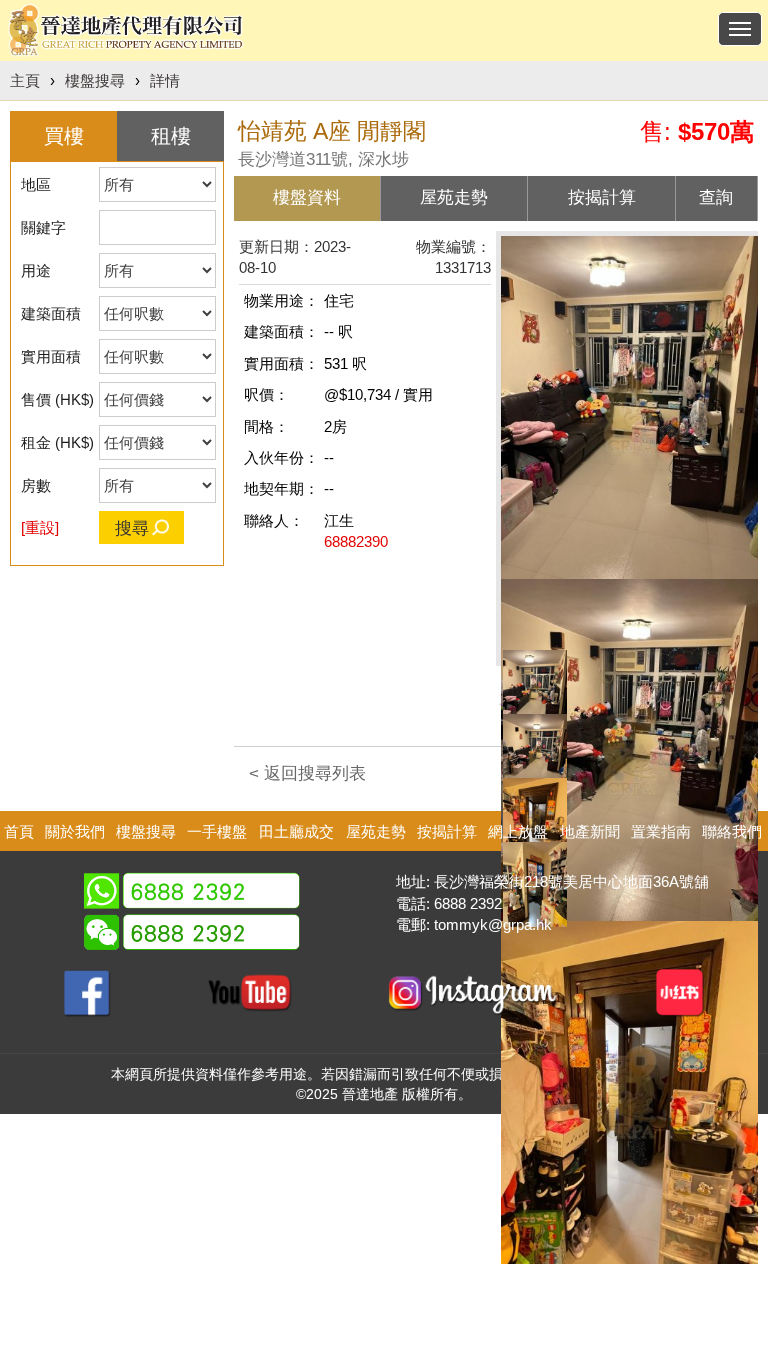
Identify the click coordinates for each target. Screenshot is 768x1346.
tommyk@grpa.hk (493, 924)
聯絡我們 (732, 831)
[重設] (40, 527)
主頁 (25, 80)
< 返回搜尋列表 (307, 773)
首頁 (19, 831)
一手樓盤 (217, 831)
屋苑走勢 (376, 831)
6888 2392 (468, 903)
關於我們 (75, 831)
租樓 (171, 136)
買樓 (64, 136)
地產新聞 (590, 831)
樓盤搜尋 (95, 80)
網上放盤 (518, 831)
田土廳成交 (296, 831)
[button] (533, 680)
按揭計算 (447, 831)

****

Exactly as written, copy the lines from the one containing "tommyk@grpa.hk (493, 924)" to the end of the entries, both ends included.

tommyk@grpa.hk (493, 924)
聯絡我們 (732, 831)
[重設] (40, 527)
主頁 (25, 80)
< 返回搜尋列表 (307, 773)
首頁 (19, 831)
一手樓盤 (217, 831)
屋苑走勢 (376, 831)
6888 2392 (468, 903)
關於我們 (75, 831)
租樓 (171, 136)
買樓 (64, 136)
地產新聞 (590, 831)
樓盤搜尋 (95, 80)
網上放盤 (518, 831)
田土廳成交 (296, 831)
[button] (533, 680)
按揭計算 (447, 831)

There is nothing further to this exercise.